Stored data

=-=-=-=-=

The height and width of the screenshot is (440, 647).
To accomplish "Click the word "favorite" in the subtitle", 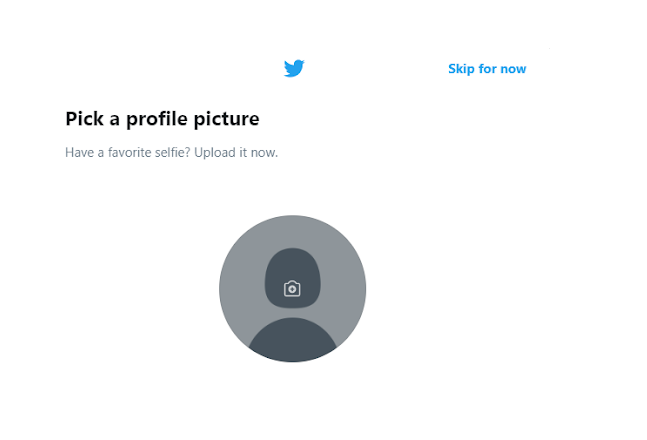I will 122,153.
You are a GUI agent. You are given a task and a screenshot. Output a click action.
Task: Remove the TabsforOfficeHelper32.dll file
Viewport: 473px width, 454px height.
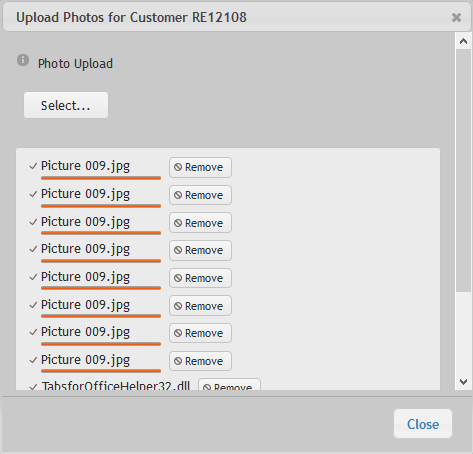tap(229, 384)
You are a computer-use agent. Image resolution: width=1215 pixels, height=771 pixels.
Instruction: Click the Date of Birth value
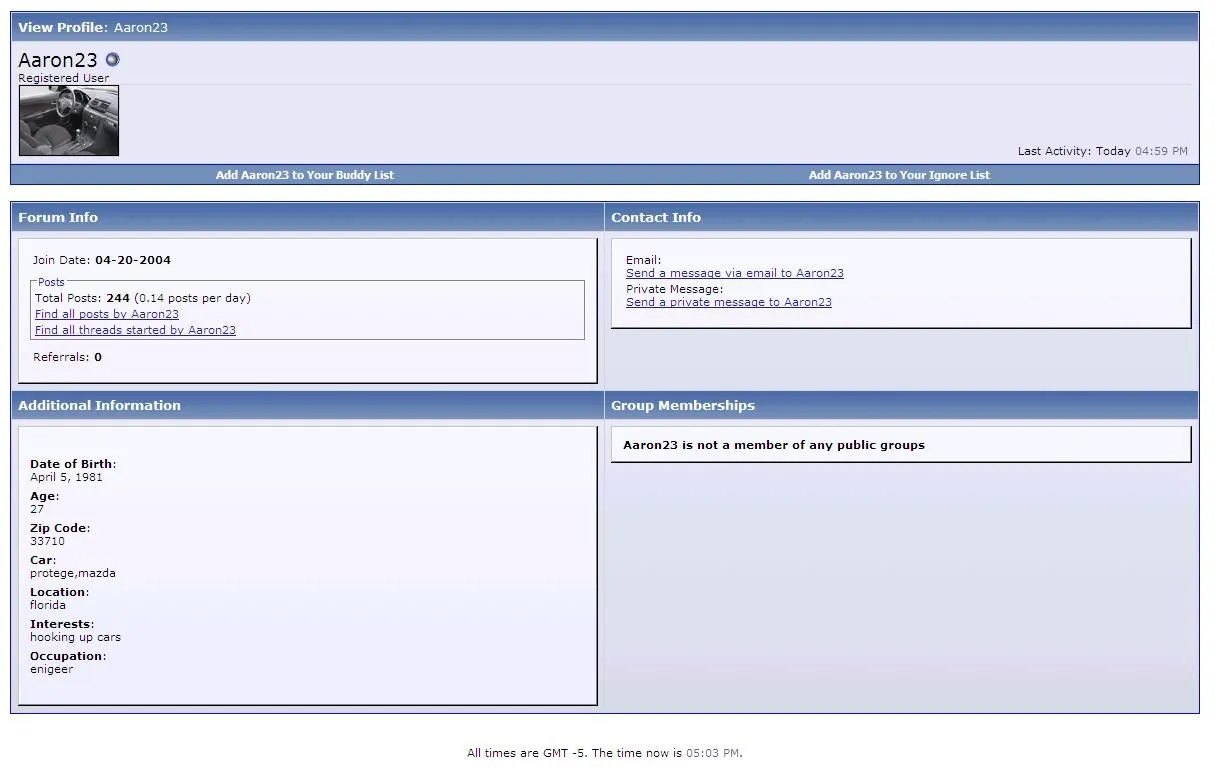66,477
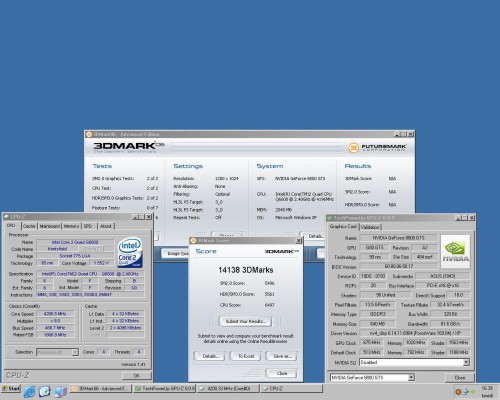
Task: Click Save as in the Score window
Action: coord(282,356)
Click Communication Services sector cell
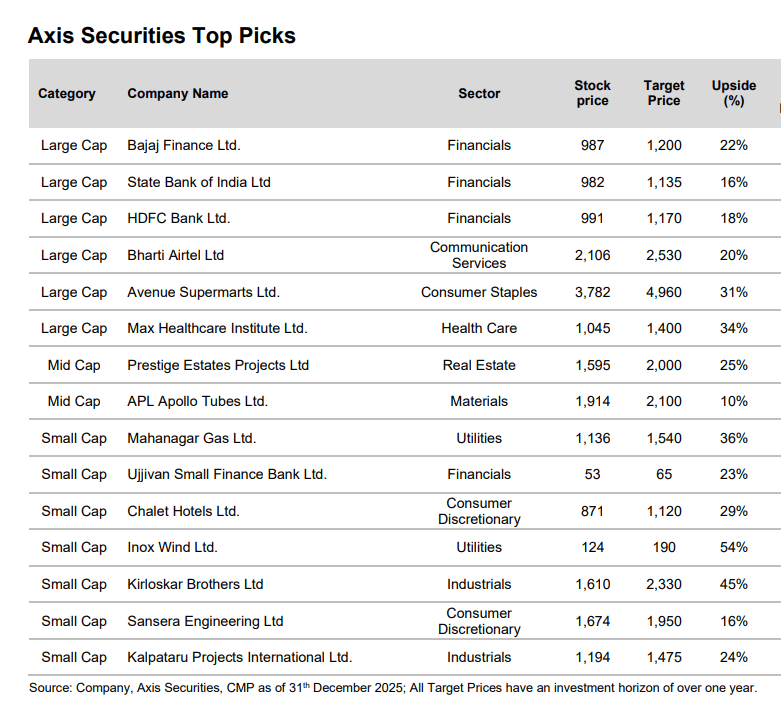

=-=-=-=-=

What to produce: Your reply should be a single number: the count of lines above that include the string "agent".

Expected answer: 2